Argumentaire d’exposition de la viewing room de Gopal Dagnogo présentée sur la plateforme en ligne Artsy
Par son univers inscrit dans la recherche et l’humour, Gopal Dagnogo laisse l’histoire et la douceur traverser le papier de ses œuvres. Les portraits d’inconnus, soigneusement cadrés à la naissance des épaules en deviennent des bustes de bronze, dialoguant avec les airs impériaux des dirigeants grecs et romains. Par les corps, les détails d’un regard, l’artiste convoque les courbes anguleuses du discobole de Myron jusqu’au contrapposto signée par Polyclète.
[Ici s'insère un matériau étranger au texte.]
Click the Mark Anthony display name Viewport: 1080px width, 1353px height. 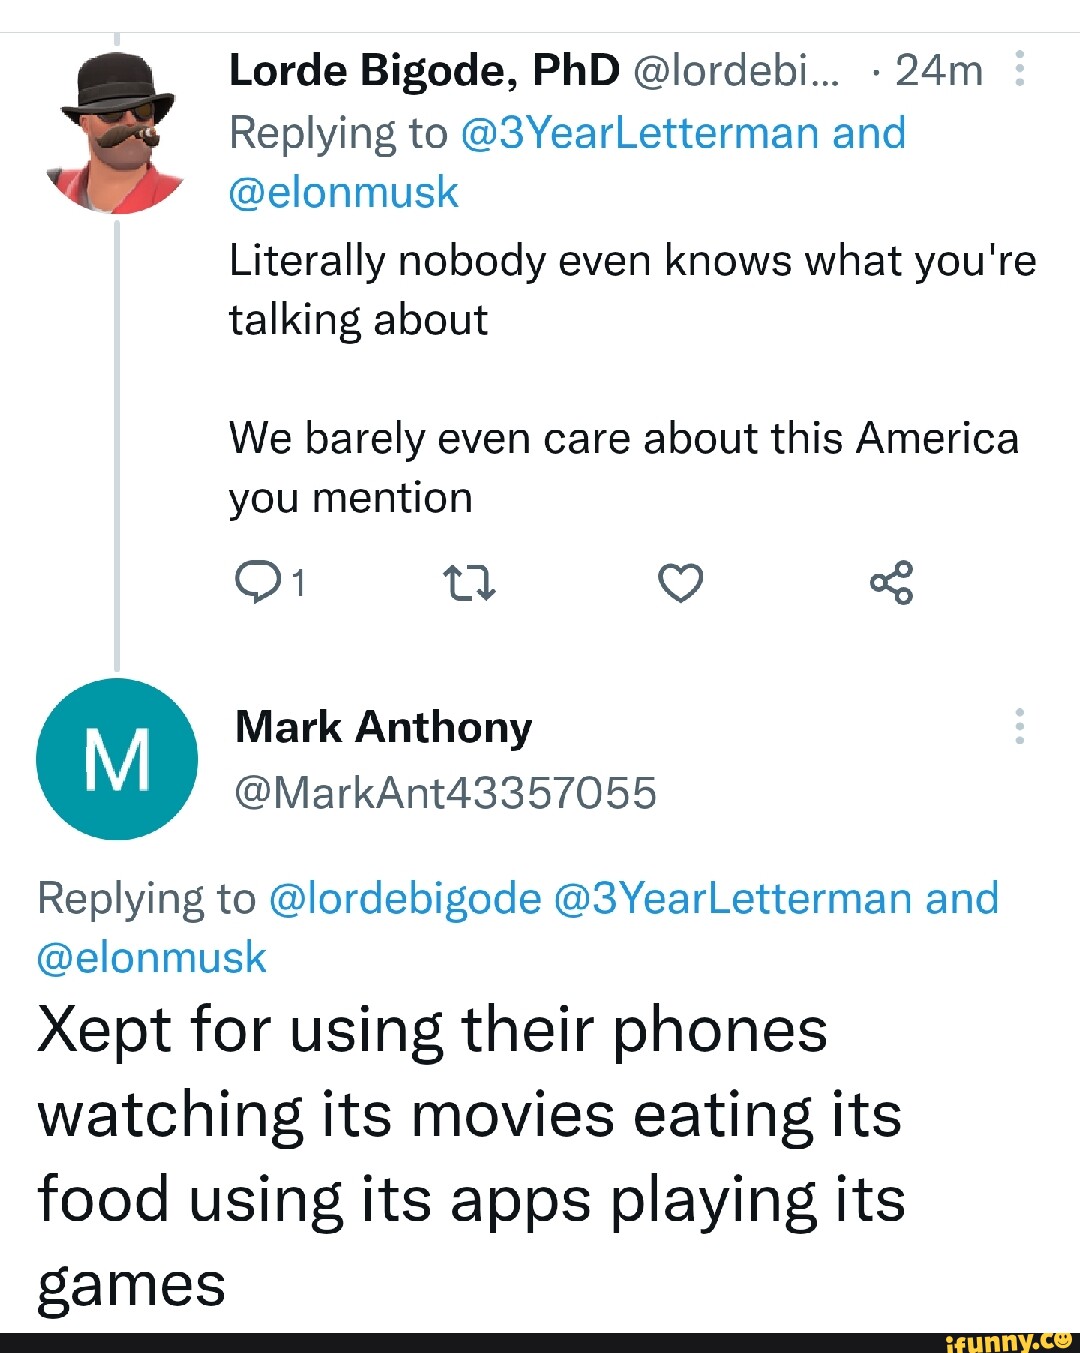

Les jeux de drapés y apportent une légèreté presque secrète où les notes d’ocre et de blancs sont bousculées par des tons vifs qui en marquent le fond. Le mouvement des chairs vient y servir le propos en appuyant la narration. Les annotations sur le fonctionnement des corps humains convoquent la science et pour l’artiste, analyser le vivant permettrait d’en comprendre l’intérieur. Une fois encore, c’est la couleur qui guide, qui définit la forme : elle apporte à ces corps immobiles une touche vibrante qui révèle les volumes en y creusant les contrastes de peau et de chairs disparues.
La présence des sciences appelle à l’analyse la plus précise, transformant les esquisses de Gopal Dagnogo en véritable dissection picturale. La compréhension des rouages humains est pourtant bien vite dépassée, révélant le besoin de créer de nouveaux êtres par l’hybridation avec des formes animales et végétales. Le travail des corps humains est épuré, limpide. Les ombres y sont hachurées, elles permettent d’appuyer le mouvement et les torsions de la matière : le réalisme n’est pas privilégié sur l’action même de représenter les sujets. Gopal Dagnogo se rapproche davantage de la technique de dessin de maquettes de construction et de recherche en produisant des esquisses qui semblent constituer un carnet d’observation du monde. La présence de certaines marques et d’objets comme des bouteilles, ou encore la reproduction d’un motif choisi à plusieurs reprises s’apparente à la méthode de production à la chaîne. L’industrialisation, une thématique très présente dans les œuvres de l’artiste se révèle alors. Ces études peuvent ainsi être perçues comme un laboratoire de création d’un ou de plusieurs produits dont l’humain et sa matérialité en est le centre. Le corps est donc réduit au rang de machine, s’exprimant au travers d’une mythologie contemporaine inscrite dans l’ère capitaliste.
Par la recherche anatomique, par les vestiges passés et les corps dénudés, Gopal Dagnogo construit une
narration énigmatique. Les annotations, les graphismes et les formes laissent une trace : elles induisent une nouvelle lecture des œuvres, comme un laboratoire d’images qui ne se laisserait saisir qu’à demi-mot. L’insertion de la mise en scène du graphisme fragmente la réalité. Elle apporte une existence sonore et fait exister le récit de manière visuelle et plastique. Le récit, témoin de la réalité par l’usage de différents procédés comme narration et la fiction, entre en dialogue avec les processus artistiques et de multiples données historiques et sociologiques du monde dans lequel nous vivons. L’agencement de ce récit visuel s’émancipe des contraintes littéraires et permet à l’artiste de partir à l’exploration des contradictions sociales par l’image érigée en référence de connaissances.
Les membres des individus sont parfois manquants, partiellement représentés ou alors totalement absents. Ce choix accompagne les postures souvent vives, de courses ou bien de fuites, qui entrent en opposition avec des corps qui se prélassent dans des poses de repos. Ces jeux de mouvement se rapprochent des constructions des phrases et des rythmes littéraires, se faisant parfois saccadés ou s’éternisant dans l’espace en y étirant le temps.
L’artiste y raconte l’histoire des dominations, de l’amour et des pouvoirs par des formes simples, chargées de références en y ajoutant un soupçon de subtilité qui s’inscrit dans la modernité de nos temps.